▶ **Work to do**: Copy the stretch of lines from the one containing "You are a GUI" through the last line, both included, and omit the pictures.

Lines for finding displayed items:
○ ○ ○

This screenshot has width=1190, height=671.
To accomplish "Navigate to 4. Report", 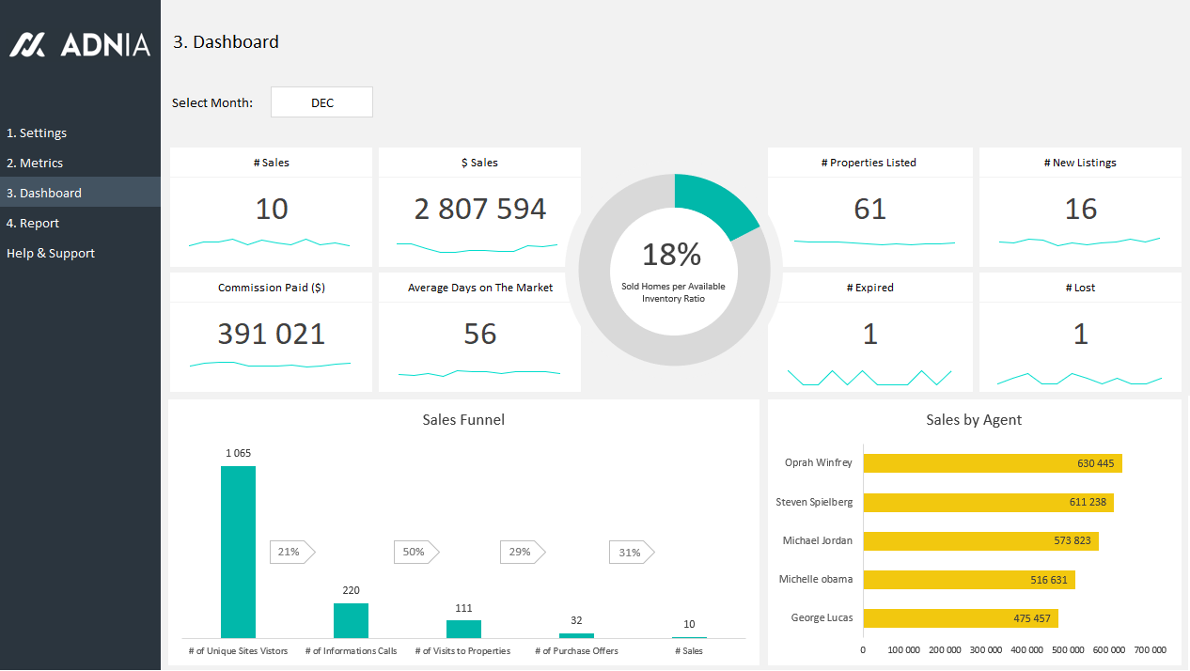I will [x=33, y=223].
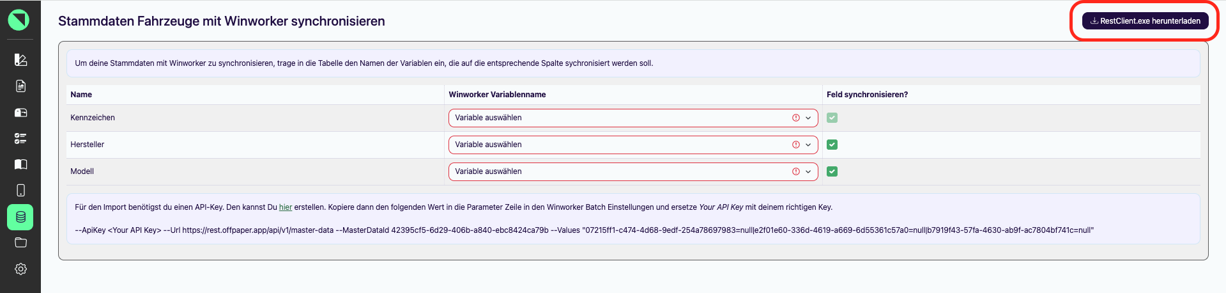This screenshot has width=1226, height=293.
Task: Open the checklist tasks icon
Action: pos(20,138)
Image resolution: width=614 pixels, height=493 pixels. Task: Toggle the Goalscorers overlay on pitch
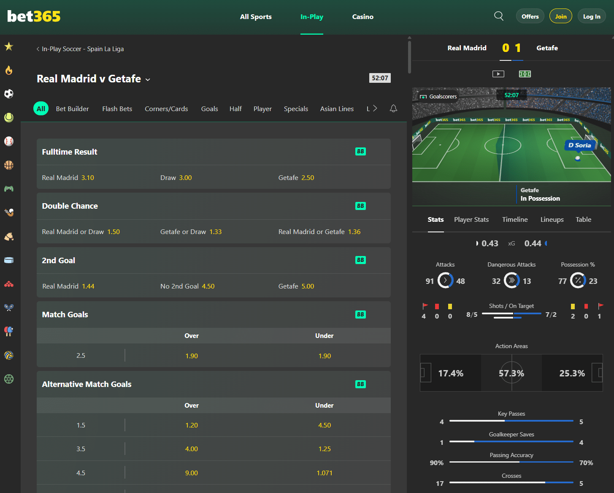[438, 96]
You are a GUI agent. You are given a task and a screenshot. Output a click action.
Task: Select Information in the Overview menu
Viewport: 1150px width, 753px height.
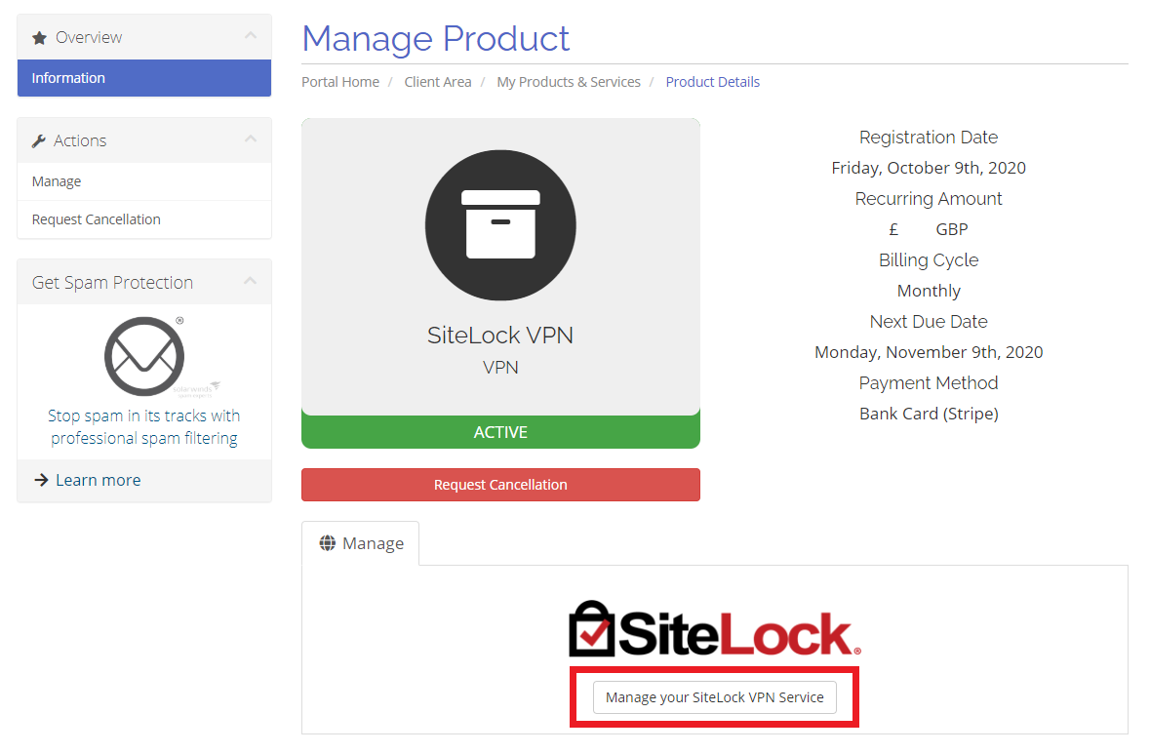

○ ○ ○

▶ **Response to the exercise**:
You are a GUI agent. You are given a task and a screenshot. Output a click action.
Task: Select Information in the Overview menu
Viewport: 1150px width, 753px height.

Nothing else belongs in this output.